Late yesterday afternoon, we tried to print some lovely photographs Flo has taken of Ellie. This proved impossible, because the colours were very wrong. This is not a problem I have encountered before. I tried cleaning various settings and even changing inks, to no avail. All this takes a long time when you don’t know what you are doing.
A skip was delivered just after Martin arrived this morning, for four hours of which he raised a considerable sweat on this, the coldest day of the month so far – indeed prompting me to don socks for the first time since May. He works steadily and without a break, except to take the drinks we ply him with.
He prised, bashed, and dug out the solid lumps and loose hard core material;
loaded them into a barrow which he wheeled repeatedly along the Kitchen Path, up the Brick Path, to the skip placed half way along the Back Drive.
The filling of the skip was not the easiest of the stages.
By the end of the morning much of the levelling had been completed.

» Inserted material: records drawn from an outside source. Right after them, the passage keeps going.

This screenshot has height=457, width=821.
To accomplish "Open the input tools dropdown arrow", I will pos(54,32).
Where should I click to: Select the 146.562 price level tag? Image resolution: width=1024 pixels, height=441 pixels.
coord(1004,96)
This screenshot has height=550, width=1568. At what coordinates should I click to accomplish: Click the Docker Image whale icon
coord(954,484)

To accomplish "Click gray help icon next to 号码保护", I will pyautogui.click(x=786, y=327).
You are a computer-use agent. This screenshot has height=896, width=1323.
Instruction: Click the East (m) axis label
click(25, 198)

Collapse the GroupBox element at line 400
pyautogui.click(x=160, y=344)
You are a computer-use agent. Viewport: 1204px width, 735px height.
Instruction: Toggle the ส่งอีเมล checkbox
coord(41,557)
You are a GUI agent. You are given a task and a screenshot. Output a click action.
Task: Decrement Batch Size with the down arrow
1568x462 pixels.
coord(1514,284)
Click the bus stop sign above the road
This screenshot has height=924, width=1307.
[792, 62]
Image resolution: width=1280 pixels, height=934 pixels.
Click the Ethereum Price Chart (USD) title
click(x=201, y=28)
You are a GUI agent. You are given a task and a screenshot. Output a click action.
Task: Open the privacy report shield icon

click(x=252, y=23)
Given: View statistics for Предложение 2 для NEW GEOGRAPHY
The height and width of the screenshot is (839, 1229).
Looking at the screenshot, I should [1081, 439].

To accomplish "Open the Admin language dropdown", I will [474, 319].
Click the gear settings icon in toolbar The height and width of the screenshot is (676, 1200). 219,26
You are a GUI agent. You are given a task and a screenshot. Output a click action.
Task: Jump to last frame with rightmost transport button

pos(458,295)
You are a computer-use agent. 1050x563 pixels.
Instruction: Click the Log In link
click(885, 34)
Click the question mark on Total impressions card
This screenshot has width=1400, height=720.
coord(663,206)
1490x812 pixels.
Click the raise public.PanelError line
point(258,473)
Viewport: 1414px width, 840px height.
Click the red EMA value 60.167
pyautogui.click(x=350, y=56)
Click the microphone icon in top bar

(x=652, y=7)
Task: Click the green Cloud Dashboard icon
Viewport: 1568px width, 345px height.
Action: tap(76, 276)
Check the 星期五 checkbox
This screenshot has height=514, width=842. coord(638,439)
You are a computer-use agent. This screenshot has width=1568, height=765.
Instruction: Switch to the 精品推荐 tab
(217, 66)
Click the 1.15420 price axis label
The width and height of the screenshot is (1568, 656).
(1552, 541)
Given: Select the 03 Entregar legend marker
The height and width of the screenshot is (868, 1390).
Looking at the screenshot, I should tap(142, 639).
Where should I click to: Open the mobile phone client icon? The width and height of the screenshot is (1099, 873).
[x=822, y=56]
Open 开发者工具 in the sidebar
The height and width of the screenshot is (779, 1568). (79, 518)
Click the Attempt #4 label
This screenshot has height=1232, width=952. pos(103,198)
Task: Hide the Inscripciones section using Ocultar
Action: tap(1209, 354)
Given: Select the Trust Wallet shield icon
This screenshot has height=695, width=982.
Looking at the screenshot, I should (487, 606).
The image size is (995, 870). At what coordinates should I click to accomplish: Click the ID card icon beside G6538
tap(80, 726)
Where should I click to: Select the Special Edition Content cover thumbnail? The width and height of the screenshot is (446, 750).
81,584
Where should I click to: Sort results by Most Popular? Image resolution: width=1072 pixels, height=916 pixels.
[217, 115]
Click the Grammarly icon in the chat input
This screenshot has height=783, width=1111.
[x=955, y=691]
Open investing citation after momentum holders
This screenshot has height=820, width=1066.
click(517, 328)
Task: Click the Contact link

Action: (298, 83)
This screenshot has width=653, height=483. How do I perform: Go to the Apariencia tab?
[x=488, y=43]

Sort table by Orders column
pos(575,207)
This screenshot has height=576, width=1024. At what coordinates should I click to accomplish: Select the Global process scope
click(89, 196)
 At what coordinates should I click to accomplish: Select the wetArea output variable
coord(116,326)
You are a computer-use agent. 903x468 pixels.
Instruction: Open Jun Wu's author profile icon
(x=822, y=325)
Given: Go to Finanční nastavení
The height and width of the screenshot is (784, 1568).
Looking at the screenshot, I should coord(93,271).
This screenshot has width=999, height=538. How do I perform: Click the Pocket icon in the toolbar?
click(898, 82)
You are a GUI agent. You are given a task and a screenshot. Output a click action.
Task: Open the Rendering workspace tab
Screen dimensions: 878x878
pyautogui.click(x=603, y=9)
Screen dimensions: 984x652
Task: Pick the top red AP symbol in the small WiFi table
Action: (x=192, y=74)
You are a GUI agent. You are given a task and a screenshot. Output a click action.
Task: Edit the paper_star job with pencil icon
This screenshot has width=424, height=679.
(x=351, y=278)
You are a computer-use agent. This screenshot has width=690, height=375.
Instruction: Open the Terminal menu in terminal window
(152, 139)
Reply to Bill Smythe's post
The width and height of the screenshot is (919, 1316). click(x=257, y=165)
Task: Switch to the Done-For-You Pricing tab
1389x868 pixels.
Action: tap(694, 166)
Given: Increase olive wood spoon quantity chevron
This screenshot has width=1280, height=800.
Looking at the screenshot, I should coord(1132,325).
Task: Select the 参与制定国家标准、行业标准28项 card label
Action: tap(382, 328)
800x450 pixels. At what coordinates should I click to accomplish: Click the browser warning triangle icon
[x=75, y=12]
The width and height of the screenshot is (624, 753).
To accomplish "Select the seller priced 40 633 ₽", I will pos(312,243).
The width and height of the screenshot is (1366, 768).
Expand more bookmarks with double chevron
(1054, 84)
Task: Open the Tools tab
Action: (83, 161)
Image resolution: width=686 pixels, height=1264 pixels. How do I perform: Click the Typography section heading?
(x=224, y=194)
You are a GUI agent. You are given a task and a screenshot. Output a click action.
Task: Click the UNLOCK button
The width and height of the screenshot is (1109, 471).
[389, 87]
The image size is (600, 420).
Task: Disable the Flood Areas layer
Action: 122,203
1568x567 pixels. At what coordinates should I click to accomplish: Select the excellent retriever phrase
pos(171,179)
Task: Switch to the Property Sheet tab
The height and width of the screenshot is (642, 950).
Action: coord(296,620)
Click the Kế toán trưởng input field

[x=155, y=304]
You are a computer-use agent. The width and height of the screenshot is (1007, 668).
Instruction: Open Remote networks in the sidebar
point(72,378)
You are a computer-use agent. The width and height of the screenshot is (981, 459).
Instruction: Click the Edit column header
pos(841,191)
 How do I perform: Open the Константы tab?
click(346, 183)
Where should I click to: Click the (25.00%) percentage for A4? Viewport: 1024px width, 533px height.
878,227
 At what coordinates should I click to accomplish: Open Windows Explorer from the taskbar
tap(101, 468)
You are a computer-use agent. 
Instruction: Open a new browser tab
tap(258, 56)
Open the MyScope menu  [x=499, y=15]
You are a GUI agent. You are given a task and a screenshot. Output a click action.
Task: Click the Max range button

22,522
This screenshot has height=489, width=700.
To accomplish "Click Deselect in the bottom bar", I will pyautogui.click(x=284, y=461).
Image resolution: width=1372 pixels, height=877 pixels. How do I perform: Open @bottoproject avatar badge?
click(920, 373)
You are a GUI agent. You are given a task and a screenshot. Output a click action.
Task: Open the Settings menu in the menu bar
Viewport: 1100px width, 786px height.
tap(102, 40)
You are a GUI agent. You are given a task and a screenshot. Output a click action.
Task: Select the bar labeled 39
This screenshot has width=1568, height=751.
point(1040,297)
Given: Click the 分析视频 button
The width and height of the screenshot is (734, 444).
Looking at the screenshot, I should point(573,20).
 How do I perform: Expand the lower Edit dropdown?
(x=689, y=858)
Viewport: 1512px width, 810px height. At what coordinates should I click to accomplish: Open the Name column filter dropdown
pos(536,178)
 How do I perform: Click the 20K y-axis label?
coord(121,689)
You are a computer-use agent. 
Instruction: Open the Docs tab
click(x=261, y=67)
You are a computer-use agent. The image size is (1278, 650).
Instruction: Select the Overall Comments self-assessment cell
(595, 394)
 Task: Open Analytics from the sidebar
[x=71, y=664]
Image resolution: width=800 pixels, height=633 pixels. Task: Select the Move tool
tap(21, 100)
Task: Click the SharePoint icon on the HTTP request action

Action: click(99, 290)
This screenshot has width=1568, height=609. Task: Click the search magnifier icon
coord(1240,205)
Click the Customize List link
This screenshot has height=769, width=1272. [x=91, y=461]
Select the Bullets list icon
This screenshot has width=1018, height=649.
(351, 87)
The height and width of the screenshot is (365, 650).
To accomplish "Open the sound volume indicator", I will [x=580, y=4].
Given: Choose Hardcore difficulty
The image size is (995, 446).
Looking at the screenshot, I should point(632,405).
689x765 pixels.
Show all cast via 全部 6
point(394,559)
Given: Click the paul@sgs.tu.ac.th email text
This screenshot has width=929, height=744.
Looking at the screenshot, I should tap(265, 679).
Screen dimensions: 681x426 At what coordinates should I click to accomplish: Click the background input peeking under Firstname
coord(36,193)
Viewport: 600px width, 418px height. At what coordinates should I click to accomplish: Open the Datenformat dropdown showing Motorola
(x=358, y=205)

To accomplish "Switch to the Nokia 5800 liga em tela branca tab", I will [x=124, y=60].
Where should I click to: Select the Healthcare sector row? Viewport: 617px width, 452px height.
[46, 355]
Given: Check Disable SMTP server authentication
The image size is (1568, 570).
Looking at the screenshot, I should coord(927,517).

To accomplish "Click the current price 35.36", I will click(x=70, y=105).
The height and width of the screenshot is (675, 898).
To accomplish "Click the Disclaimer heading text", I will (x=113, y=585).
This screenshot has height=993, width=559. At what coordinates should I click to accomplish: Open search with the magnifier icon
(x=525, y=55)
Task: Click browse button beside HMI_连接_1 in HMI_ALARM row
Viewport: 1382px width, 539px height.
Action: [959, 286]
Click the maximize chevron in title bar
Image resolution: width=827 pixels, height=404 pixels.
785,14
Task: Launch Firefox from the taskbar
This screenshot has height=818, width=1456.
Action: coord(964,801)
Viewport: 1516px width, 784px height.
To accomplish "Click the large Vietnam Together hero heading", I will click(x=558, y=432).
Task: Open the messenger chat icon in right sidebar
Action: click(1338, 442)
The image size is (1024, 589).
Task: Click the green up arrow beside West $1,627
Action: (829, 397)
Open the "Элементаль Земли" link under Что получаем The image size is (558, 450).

When I had begun to photograph the work I realised that I had probably left my 35 mm. lens in the car. I discovered it in its saturated case under the passenger seat of the Modus, clearly not waterproofed from the recent storms. I could barely see anything in the viewfinder and the pictures produced were decidedly murky. Very soon everything was fogged up, and I left it alone for the day in the hope that the condensation would evaporate. These pictures were all produced with a 55 mm. lens. By the end of the day all seemed fine.
We then visited Wessex Photographic in Lymington where we sought Luke’s advice on the murky photographs. He made some suggestions and offered to have a look at my set-up if we were unsuccessful.
We dined this evening on another of Jackie’s wholesome chicken stewp meals with which she drank Hoegaarden and I drank Gran Selone Premium, Italian red wine.
Now I am going to watch the Football World Cup match between England and Wales.